In fatto di politica il caso estivo del momento (in realtà lo è circa tutti gli anni a cadenza regolare) è il fatto della Lega che vorrebbe che il dialetto fosse insegnato nelle scuole e che si cambiasse l'inno nazionale.

In seguito a queste uscite in genere agiscono degli zelanti sindaci leghisti i quali già da anni hanno deciso di mettere sotto il nome del proprio paese quello in dialetto ed altre iniziative simili.
Troverei inoltre in linea con la politica del partito il fatto che anche i suoi organi di informazione facciano iniziative simili, che so un'edizione della Padania in comasco o una trasmissione radio dedicata ai canti bergamaschi. Se tutto andasse non ci troverei nulla di strana (a parte che entrambe le proposte mi sembrano delle idee balzane).

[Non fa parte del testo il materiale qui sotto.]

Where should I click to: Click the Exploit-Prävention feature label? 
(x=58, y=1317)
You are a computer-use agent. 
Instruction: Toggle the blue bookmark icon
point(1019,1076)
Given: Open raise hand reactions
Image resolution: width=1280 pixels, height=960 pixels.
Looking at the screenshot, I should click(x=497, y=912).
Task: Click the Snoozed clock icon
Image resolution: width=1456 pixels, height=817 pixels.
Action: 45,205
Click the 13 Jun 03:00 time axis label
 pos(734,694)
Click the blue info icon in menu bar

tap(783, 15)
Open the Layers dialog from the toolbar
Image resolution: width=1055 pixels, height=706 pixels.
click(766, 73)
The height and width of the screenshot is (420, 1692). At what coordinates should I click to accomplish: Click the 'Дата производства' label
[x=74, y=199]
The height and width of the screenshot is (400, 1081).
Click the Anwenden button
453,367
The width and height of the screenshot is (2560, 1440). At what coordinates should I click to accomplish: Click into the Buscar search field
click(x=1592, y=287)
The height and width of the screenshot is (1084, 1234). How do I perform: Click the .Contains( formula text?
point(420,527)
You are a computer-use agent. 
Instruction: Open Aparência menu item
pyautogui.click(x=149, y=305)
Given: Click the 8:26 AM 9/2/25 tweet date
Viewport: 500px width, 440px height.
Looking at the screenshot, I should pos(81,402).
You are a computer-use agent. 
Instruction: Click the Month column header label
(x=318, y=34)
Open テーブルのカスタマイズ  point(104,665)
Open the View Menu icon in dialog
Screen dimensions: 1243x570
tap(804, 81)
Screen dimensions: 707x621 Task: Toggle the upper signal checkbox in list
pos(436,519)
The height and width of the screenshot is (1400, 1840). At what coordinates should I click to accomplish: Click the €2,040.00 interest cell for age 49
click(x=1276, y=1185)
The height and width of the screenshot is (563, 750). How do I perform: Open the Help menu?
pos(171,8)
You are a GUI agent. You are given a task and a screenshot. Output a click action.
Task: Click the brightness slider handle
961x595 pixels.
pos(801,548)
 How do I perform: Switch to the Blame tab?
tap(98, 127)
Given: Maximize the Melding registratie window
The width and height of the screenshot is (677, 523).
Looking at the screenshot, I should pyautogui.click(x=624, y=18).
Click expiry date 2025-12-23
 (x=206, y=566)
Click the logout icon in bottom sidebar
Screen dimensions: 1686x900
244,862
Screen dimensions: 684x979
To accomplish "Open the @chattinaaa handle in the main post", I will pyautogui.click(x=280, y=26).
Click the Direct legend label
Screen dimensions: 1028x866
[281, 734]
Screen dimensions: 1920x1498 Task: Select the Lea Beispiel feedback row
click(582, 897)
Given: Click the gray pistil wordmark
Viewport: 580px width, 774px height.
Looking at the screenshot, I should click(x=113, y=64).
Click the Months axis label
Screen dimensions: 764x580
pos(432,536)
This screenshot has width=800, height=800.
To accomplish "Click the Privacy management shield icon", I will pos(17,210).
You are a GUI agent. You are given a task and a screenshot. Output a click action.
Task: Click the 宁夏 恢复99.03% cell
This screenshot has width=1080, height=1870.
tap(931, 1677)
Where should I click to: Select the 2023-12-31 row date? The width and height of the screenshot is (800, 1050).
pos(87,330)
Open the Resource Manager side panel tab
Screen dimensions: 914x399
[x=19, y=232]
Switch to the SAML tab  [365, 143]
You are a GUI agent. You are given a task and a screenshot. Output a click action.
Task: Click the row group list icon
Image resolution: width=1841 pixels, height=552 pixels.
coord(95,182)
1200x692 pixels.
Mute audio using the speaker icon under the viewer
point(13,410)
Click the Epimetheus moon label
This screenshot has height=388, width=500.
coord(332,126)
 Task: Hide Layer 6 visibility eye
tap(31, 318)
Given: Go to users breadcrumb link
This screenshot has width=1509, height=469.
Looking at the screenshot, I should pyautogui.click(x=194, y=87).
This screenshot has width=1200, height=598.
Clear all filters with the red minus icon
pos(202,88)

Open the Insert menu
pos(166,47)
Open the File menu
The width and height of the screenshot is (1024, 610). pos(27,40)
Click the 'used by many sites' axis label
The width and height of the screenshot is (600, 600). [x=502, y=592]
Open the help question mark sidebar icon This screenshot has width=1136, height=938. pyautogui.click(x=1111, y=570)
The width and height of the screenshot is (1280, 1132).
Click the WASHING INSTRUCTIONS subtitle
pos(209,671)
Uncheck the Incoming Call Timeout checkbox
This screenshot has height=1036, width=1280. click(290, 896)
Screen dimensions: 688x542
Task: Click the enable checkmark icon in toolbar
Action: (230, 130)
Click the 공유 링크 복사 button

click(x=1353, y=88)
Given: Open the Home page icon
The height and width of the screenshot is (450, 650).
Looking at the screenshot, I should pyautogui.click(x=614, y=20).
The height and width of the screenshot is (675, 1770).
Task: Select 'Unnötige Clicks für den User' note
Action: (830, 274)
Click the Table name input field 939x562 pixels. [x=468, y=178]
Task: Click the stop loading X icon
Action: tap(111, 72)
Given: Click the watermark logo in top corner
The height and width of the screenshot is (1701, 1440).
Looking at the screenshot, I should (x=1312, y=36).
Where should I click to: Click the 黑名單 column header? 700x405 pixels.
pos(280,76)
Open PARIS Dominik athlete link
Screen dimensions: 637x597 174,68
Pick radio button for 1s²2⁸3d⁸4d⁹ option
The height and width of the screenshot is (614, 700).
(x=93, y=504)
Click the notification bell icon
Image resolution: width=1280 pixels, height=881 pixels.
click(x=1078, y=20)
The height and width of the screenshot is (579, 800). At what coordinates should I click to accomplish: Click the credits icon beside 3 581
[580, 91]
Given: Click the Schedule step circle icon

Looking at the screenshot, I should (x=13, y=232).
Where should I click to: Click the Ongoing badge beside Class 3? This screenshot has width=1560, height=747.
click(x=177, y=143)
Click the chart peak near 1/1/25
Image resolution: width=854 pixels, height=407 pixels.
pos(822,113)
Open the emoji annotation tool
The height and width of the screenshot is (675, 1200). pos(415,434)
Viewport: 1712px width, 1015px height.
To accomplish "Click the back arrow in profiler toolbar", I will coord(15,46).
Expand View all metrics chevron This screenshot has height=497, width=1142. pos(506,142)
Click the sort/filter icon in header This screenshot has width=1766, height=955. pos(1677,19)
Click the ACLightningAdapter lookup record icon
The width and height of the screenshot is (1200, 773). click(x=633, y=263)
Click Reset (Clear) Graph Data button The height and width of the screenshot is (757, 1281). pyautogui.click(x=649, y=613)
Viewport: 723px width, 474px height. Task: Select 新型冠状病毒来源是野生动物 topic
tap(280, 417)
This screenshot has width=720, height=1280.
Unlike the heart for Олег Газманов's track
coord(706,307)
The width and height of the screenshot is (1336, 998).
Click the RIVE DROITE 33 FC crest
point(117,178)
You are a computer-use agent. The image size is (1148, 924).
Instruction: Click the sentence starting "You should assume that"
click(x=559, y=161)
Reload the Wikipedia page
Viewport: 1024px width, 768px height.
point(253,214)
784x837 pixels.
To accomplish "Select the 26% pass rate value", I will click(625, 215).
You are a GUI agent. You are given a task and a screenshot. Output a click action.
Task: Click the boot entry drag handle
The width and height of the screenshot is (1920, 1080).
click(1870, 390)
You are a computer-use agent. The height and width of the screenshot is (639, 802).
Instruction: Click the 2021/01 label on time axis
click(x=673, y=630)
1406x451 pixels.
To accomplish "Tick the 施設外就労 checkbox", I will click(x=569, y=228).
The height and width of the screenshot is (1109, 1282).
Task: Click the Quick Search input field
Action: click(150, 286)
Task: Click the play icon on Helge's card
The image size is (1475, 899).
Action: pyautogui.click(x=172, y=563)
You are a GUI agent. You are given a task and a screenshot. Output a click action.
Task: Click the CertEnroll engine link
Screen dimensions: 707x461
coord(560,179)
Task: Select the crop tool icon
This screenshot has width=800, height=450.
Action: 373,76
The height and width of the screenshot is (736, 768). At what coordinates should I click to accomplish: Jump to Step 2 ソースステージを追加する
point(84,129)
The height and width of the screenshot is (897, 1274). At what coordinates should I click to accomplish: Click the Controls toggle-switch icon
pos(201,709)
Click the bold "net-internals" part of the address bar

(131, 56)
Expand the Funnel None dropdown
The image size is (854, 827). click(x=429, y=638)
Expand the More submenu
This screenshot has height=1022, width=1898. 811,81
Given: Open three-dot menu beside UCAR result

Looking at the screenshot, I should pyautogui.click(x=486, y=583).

La cosa che mi preoccupa è che ieri sera su Radio Popolare ho sentito nell'ordine:
- La vita l'è Bela (Cochi e Renato)
- Bar Rattazzo (Amanita Muscaria)
- Ho visto un re (Enzo Jannacci)
due su tre hanno un testo con forti influenze del dialetto milanese, tutti e tre sono scritte e cantate da lombardi ed una parla di un bar di Milano.

Non è che in quanto la Lega sembra l'unica forza di opposizione, che la sinistra non esiste più Radio Popolore per essere sempre e comunque contro mi stia strizzando l'occhio a Bossi?

Tempo ho letto che una cosa analoga la potrebbero fare le Coop...

Lo so che quanto scritto è una cazzata, ma è un modo per dire che Radio Popolare non è chiusa per ferie e fa buona e varia musica e delle volte dei bei servizi (Diario Americano).